── SOURCE RECORDS

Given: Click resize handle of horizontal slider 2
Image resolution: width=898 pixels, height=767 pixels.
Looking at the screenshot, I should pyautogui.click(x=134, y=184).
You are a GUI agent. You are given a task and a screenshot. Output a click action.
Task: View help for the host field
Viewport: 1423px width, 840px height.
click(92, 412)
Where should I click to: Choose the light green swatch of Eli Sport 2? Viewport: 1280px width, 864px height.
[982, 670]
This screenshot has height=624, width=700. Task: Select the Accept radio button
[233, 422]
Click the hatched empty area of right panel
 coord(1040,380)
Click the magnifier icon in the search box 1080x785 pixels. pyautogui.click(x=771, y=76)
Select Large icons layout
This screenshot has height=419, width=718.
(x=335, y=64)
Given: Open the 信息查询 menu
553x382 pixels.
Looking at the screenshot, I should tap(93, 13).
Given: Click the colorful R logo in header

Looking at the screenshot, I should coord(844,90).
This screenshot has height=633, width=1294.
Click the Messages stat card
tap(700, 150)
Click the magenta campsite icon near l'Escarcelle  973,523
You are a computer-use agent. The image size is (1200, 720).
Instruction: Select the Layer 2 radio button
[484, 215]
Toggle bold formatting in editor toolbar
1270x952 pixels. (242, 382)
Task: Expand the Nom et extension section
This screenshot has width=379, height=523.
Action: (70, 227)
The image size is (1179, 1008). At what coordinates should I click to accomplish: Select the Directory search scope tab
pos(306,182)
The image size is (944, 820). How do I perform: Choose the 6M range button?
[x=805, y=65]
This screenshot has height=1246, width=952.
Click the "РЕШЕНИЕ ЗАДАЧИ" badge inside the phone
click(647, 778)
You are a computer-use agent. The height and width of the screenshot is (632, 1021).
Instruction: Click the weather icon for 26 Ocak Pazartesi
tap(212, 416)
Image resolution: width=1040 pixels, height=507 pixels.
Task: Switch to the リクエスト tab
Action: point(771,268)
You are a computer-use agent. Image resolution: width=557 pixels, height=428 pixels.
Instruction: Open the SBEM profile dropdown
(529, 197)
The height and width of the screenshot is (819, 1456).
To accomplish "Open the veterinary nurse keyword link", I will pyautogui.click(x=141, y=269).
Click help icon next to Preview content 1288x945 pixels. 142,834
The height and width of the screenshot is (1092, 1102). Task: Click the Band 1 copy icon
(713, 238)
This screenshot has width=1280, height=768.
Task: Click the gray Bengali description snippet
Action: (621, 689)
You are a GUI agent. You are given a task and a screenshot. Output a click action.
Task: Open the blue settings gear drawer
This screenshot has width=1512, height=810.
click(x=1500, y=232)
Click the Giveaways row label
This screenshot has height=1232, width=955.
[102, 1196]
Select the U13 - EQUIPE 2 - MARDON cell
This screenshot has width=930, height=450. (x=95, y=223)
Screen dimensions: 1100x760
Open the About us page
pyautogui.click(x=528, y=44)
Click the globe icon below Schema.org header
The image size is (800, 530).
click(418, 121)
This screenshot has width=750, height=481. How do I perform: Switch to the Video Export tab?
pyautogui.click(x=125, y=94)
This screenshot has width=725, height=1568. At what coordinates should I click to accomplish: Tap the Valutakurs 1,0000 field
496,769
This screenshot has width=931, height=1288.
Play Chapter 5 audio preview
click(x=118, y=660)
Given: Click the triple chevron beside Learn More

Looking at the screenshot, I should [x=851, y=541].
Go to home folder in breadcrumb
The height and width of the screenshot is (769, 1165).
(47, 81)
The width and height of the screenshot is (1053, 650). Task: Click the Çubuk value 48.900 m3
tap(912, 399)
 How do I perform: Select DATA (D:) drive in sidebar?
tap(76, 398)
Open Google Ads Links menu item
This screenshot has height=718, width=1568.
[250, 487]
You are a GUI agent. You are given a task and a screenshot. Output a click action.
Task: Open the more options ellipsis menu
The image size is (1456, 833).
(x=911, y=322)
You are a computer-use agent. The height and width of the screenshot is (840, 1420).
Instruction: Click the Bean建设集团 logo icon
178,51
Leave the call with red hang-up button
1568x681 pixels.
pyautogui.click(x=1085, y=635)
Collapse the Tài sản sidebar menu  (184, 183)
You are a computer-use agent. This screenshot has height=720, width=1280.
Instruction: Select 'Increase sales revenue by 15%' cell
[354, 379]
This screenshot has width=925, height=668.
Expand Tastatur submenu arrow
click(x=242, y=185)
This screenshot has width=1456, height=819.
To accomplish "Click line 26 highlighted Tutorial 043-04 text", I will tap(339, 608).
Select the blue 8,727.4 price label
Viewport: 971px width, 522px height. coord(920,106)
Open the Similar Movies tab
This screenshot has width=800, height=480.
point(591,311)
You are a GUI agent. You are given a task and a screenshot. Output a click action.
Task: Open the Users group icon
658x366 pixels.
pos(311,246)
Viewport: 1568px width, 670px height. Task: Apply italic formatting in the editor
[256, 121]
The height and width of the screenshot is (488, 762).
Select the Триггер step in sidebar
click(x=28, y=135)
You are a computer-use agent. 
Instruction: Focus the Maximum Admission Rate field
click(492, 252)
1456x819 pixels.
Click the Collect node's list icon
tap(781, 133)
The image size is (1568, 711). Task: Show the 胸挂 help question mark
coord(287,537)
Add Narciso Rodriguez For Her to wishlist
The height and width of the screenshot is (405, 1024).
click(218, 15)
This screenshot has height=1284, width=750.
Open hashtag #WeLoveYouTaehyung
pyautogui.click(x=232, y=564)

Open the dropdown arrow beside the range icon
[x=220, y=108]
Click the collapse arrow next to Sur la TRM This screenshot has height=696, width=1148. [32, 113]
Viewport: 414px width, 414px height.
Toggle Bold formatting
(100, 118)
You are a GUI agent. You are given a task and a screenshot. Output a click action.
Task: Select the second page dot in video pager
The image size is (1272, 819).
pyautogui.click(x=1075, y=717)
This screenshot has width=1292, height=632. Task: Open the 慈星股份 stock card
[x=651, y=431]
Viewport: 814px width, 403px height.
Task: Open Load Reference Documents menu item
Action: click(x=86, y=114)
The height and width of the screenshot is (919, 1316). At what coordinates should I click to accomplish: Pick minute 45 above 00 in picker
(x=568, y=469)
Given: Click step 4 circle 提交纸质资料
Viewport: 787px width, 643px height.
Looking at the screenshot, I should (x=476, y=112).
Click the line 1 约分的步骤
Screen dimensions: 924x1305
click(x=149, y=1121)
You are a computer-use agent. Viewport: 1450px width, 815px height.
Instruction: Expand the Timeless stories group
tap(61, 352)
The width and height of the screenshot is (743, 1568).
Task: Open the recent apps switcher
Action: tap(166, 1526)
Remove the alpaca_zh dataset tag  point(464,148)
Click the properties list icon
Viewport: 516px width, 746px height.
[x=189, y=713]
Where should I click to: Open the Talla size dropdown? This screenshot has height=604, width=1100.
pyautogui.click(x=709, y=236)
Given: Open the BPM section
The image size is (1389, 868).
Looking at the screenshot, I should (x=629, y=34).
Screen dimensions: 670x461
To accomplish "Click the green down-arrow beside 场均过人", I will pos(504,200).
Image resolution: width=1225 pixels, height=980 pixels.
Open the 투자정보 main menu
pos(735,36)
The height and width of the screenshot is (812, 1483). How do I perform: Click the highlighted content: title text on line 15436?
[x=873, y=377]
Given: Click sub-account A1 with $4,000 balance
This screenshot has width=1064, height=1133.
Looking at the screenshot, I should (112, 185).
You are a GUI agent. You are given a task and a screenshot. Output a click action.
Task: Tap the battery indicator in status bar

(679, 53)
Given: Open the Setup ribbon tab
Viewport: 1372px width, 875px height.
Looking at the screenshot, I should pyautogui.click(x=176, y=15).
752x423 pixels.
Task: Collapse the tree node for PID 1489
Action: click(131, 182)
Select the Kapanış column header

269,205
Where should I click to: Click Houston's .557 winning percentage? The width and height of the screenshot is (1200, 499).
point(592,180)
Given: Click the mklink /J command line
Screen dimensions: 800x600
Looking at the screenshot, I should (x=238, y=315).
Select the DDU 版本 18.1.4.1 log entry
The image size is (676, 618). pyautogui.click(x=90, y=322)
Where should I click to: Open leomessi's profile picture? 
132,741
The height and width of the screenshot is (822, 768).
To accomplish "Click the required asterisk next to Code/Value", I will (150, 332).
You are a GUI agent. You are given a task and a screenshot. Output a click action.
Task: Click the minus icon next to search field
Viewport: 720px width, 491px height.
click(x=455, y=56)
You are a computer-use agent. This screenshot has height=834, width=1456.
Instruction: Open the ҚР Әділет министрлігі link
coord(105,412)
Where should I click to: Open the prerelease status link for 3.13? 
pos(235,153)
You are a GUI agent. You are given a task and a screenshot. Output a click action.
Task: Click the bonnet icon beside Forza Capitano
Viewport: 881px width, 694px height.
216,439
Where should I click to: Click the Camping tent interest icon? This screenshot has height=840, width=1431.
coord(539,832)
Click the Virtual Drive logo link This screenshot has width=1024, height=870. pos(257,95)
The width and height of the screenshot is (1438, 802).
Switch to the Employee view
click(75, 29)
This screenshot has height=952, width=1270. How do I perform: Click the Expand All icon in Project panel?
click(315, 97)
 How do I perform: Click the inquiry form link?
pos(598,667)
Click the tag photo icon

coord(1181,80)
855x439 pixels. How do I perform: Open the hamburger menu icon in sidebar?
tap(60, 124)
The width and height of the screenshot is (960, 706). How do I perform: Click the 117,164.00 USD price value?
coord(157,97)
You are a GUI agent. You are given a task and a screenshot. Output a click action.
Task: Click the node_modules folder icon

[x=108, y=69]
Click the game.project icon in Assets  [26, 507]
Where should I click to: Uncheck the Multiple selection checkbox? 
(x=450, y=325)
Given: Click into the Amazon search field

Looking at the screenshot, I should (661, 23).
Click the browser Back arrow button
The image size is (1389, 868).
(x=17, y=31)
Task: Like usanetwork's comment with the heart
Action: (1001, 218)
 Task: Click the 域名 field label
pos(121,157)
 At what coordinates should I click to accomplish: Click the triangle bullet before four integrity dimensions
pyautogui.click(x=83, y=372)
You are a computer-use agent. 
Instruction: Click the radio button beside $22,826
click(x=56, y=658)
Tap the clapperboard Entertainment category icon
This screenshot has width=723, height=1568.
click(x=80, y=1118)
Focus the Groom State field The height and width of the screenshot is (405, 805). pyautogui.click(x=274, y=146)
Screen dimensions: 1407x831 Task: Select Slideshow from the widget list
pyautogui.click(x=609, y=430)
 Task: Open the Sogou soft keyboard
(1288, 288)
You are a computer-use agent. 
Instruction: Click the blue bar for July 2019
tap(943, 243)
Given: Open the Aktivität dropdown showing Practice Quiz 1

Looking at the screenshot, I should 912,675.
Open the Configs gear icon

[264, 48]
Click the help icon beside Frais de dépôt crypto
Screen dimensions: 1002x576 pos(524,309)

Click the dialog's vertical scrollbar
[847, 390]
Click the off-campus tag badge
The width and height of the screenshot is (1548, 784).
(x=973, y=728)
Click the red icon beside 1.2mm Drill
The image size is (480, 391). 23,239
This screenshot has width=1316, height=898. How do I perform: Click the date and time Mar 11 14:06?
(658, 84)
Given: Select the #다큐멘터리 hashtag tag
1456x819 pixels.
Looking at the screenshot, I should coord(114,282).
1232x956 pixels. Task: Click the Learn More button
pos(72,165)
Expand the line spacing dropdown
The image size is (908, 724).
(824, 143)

────

■ TASK BRIEF
Edit the stretch from the line containing "The height and width of the screenshot is (812, 1483)." through the line containing "Click the Virtual" by replacing "Viewport" with "Display" and keeping everything else unchanged. Return only those lines.

■ TASK ANSWER
The height and width of the screenshot is (812, 1483). How do I perform: Click the highlighted content: title text on line 15436?
[x=873, y=377]
Given: Click sub-account A1 with $4,000 balance
This screenshot has width=1064, height=1133.
Looking at the screenshot, I should (112, 185).
You are a GUI agent. You are given a task and a screenshot. Output a click action.
Task: Tap the battery indicator in status bar

(679, 53)
Given: Open the Setup ribbon tab
Display: 1372px width, 875px height.
Looking at the screenshot, I should pyautogui.click(x=176, y=15).
752x423 pixels.
Task: Collapse the tree node for PID 1489
Action: click(131, 182)
Select the Kapanış column header

269,205
Where should I click to: Click Houston's .557 winning percentage? The width and height of the screenshot is (1200, 499).
point(592,180)
Given: Click the mklink /J command line
Screen dimensions: 800x600
Looking at the screenshot, I should (x=238, y=315).
Select the DDU 版本 18.1.4.1 log entry
The image size is (676, 618). pyautogui.click(x=90, y=322)
Where should I click to: Open leomessi's profile picture? 
132,741
The height and width of the screenshot is (822, 768).
To accomplish "Click the required asterisk next to Code/Value", I will (150, 332).
You are a GUI agent. You are given a task and a screenshot. Output a click action.
Task: Click the minus icon next to search field
Display: 720px width, 491px height.
click(x=455, y=56)
You are a computer-use agent. This screenshot has height=834, width=1456.
Instruction: Open the ҚР Әділет министрлігі link
coord(105,412)
Where should I click to: Open the prerelease status link for 3.13? 
pos(235,153)
You are a GUI agent. You are given a task and a screenshot. Output a click action.
Task: Click the bonnet icon beside Forza Capitano
Display: 881px width, 694px height.
216,439
Where should I click to: Click the Camping tent interest icon? This screenshot has height=840, width=1431.
coord(539,832)
Click the Virtual Drive logo link This screenshot has width=1024, height=870. pos(257,95)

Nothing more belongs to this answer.